As the pandemic keeps cruise ships grounded, many people are eagerly awaiting cruise ships’ return to their hometowns. While the cruise industry supports many local businesses and families, it seems not everyone is a fan of cruise ships in Juneau, Alaska.
While Alaska is thinking about lawsuits against the CDC to restart Alaskan Cruise tourism, a group of local activists, organized under a global effort called the Global Cruise Activist Network has filed several amendments to the city government to limit the days cruise ships can come to the port, limit the maximum tonnage of ships allowed to dock, and place limits on the time the ships can stay in port.
The amendments will still need to be put to the vote, and for now, it seems unlikely to be pushed through as more and more people call for a strong return of cruises to Alaska. However, recent legislation in Key West, the Cayman Islands, and Venice, Italy, could prove to be a turning point for Juneau, Alaska.

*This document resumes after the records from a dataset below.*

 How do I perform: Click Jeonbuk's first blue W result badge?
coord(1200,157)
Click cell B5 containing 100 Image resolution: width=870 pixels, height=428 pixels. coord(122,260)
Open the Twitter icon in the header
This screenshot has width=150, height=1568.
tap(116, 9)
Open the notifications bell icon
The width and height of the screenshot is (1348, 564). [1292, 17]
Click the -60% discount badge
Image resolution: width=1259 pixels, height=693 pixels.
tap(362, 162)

Move Will Limit Cruise Ships To Juneau
Local activist Karla Hart has filed the amendments. Hart is the founder of the Global Cruise Activist Network, which has recently also been active in the discussion of cruise ships sailing in the Cayman Islands. The activist said the following to Alaskan news outlet Alaska Public Media:
“I’m a big believer in direct democracy, and this is a chance for us to say if we think that there are too many people coming on cruise ships to Juneau. And to say if we think that people in Juneau want to have evenings quiet and for ourselves in the community and people who are staying over. And whether we want Saturdays for ourselves in the community and for people staying over.”
The amendments the activist network are proposing are as follows:
- Ban big cruise ships in town between 7 p.m. and 7 a.m.
- Ban cruise ships on Saturdays.
- Ban cruise ships over 100.000 gross tonnes size beginning in 2026.
While the proposed measures are reasonable at first glance, they could set a dangerous precedent for residents who need the cruise industry for their income. The third point’s implementation would decimate Alaskan cruise tourism by 90%, banning major cruise lines entirely due to the size of ships.
A similar decision in Key West was made in Key West not so long ago, where the community voted to limit the number of daily cruise ship visitors at 1,500 and prohibit cruise ships with 1,300 passengers or more from docking.
What would the financial impact be?
Cruise ships bring thousands of tourists to Juneau, Alaska, injecting millions of dollars to the local economy each year. A reduction of the number or size of cruise ships coming to the popular cruise port would significantly impact the local economy. However, hart sees it different:
“We could build a tourism industry in Juneau that consists of overnighting tourists, who come on an appropriate scale to our community, and who put more money into the economy per person in spending. The money that they spend is money that will stay in the economy longer.”
Whether or not that is true remains to be seen. In the Federal maritime Commissioner’s latest report, the financial impact for Juneau is significant. The report states that in 2019, Juneau had over 1.3 million visitors from cruise ships. Around 98% of all cruise visitors to Alaska stopped in Juneau.
One local business owner described the absence of the cruise industry and how it affects their tour business:
“We had to issue over $50,000 in pre-booking refunds over the last three months. We generally work with approximately 15,000 cruise passengers in a summer, and all that business appears to be lost, based on the cruise projections and our sales over the last few years, I expect approximately $1M loss in gross sales”
Cruise visitors spent an average of $162 each in Juneau, $95 on tours/activities/entertainment, $53 on gifts/souvenirs/clothing, $12 food/beverage, and $2 other. Cruise line expenditures included $9.1 million in dockage/moorage fees.
The direct economic impact of the industry to the Juneau area in 2016 was $238 million, responsible for 2,150 jobs (full and part-time), and $77 million in wages.
A decision to limit cruise line activity in Juneau could significantly impact the local economy, leading to an even larger loss of economic activity than the previous year, and the partial cancelation of the Alaskan season this year has seen.